Regarding gas turbine operation and performance, there may be a series of guaranteed points established for the gas turbine's centrifugal compressor. These requirements are of secondary importance to the overall gas turbine performance as a whole. For this reason, it is only necessary to summarize that in the ideal case, the lowest specific fuel consumption would occur when the centrifugal compressor's peak efficiency curve coincides with the gas turbine's required operation line.
In contrast to gas turbines, most other applications (including industrial) need to meet a less stringent set of performance requirements. Historically, centrifugal compressors applied to industrial applications were needed to achieve performance at a specific flow and pressure. Modern industrial compressors are often needed to achieve specific performance goals across a range of flows and pressures; thus taking a significant step toward the sophistication seen in gas turbine applications.
If the compressor represented in Figure 5.2 is used in a simple application, any point (pressure and flow) within the 76% efficiency would provide very acceptable performance. An "End User" would be very happy with the performance requirements of 2.0 pressure ratio at 0.21 kg/s.
Surge - is a low flow phenomenon where the impeller cannot add enough energy to overcome the system resistance or backpressure.[35] At low flow rate operation, the pressure ratio over the impeller is high, as is back system backpressure.
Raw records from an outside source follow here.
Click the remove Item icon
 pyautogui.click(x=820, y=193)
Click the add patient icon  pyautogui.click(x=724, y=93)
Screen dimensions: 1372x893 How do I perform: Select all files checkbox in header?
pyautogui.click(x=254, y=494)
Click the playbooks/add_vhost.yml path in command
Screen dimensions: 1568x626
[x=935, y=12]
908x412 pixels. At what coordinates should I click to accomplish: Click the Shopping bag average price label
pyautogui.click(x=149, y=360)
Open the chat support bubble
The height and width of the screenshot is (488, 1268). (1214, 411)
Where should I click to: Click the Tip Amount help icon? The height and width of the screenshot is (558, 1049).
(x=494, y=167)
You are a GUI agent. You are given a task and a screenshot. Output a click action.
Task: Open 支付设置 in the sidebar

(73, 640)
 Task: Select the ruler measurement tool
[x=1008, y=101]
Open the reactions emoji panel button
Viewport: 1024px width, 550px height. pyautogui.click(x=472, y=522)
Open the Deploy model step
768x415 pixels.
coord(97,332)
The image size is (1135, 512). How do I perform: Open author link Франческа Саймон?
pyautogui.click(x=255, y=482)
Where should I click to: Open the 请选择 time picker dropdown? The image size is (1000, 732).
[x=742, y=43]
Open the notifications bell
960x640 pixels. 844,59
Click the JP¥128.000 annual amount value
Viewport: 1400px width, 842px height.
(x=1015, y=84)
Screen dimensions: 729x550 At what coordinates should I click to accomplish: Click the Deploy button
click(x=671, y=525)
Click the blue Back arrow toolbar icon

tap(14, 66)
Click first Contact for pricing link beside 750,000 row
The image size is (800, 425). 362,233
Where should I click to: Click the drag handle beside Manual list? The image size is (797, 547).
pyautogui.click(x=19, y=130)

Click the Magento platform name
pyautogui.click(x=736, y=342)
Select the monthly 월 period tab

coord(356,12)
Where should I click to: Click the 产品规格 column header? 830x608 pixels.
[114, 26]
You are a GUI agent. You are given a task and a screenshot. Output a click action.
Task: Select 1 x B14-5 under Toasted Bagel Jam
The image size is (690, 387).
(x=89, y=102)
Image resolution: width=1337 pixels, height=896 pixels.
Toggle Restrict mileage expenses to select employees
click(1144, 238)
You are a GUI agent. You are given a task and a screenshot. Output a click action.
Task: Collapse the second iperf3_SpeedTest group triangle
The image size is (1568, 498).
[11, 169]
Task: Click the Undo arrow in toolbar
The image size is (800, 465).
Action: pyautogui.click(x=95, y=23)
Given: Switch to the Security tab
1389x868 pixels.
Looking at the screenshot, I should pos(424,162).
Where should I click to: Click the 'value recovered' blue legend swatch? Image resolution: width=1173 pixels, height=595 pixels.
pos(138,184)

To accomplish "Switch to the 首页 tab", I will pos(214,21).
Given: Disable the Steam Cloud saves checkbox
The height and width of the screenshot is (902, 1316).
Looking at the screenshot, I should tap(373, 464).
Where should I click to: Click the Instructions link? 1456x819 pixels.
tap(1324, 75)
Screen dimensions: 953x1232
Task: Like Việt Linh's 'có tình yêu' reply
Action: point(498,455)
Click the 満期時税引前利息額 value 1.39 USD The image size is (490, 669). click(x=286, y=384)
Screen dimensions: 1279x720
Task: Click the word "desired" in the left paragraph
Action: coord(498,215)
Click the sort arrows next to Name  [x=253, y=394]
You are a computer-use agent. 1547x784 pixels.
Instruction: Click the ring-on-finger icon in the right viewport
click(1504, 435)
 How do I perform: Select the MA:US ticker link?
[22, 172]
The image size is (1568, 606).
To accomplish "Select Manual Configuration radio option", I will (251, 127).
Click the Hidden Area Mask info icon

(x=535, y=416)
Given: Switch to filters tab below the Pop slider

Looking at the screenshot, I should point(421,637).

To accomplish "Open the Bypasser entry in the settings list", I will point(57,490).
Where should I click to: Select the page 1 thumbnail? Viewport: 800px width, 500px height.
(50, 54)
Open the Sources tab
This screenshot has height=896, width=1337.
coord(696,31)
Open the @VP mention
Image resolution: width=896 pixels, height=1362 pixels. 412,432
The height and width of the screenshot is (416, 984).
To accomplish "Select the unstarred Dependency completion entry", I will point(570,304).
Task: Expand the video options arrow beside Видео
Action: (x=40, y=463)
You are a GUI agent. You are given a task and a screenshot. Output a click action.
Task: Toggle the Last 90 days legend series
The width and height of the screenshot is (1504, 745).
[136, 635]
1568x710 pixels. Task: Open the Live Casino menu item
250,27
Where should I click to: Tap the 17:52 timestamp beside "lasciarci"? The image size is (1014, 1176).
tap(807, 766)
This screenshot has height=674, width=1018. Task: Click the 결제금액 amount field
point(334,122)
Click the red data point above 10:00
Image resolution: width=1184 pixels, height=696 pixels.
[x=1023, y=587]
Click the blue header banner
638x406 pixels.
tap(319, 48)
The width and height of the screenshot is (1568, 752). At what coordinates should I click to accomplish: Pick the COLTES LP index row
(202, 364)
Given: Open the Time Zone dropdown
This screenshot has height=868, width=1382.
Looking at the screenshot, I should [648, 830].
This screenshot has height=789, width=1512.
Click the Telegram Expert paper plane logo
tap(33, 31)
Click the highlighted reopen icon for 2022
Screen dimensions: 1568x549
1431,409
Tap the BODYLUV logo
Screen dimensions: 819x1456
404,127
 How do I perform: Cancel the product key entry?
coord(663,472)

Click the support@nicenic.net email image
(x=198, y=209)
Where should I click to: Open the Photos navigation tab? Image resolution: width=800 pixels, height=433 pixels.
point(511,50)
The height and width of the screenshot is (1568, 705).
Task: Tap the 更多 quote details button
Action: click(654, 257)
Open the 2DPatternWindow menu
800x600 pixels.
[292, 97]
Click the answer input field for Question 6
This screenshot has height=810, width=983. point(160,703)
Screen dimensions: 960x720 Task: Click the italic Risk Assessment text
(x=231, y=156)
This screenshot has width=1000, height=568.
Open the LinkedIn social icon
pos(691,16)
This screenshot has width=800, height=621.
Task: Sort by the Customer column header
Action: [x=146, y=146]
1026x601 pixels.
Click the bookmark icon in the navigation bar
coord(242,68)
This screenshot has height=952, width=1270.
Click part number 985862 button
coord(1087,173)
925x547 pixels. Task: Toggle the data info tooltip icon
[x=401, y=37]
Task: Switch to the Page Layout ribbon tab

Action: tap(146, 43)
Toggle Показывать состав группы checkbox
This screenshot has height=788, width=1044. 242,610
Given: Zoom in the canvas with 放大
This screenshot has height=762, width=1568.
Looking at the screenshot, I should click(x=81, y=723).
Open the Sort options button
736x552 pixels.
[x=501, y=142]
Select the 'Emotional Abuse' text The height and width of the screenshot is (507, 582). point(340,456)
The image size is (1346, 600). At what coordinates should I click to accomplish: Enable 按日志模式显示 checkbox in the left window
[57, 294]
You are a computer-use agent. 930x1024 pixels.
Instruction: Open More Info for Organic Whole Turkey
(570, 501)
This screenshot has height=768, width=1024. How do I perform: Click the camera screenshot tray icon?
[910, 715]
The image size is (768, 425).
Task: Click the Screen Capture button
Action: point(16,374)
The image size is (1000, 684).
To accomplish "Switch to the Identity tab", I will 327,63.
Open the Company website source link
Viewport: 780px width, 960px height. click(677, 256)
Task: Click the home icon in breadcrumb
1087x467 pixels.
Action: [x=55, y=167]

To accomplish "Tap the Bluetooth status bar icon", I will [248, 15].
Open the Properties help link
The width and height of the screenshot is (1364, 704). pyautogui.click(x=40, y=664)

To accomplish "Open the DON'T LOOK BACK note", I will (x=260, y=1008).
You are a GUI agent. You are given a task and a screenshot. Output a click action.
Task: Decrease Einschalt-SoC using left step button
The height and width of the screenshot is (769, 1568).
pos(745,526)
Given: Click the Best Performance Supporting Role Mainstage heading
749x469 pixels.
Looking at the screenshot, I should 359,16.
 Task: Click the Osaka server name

Under critical conditions, the flow will reverse back over the tips of the rotor blades towards the impeller eye (inlet).[36] This stalling flow reversal may go unnoticed as the fraction of mass flow or energy is too low. When large enough, rapid flow reversal occurs(i.e., surge). The reversed flow exiting the impeller inlet exhibits a strong rotational component, which affects lower radius flow angles (closer to the impeller hub) at the leading edge of the blades. The deterioration of the flow angles causes the impeller to be inefficient. A full flow reversal can occur. (Therefore, surge is sometimes referred to as axisymmetric stall.) When reversed flow reduces to a low enough level, the impeller recovers and regains stability for a short moment at which point the stage may surge again. These cyclic events cause large vibrations, increase temperature and change rapidly the axial thrust. These occurrences can damage the rotor seals, rotor bearings, the compressor driver, and cycle operation. Most turbomachines are designed to easily withstand occasional surging. However, if the machine is forced to surge repeatedly for a long period of time, or if it is poorly designed, repeated surges can result in a catastrophic failure. Of particular interest, is that while turbomachines may be very durable, their physical system can be far less robust.
The surge-line shown in Figure 5.2 is the curve that passes through the lowest flow points of each of the four speed-lines. As a test map, these points would be the lowest flow points possible to record a stable reading within the test facility/rig. In many industrial applications, it may be necessary to increase the stall line due to the system backpressure. For example, at 100% RPM stalling flow might increase from approximately 0.170 kg/s to 0.215 kg/s because of the positive slope of the pressure ratio curve.
As stated earlier, the reason for this is that the high-speed line in Figure 5.2 exhibits a stalling characteristic or positive slope within that range of flows. When placed in a different system those lower flows might not be achievable because of interaction with that system. System resistance or adverse pressure is proven mathematically to be the critical contributor to compressor surge.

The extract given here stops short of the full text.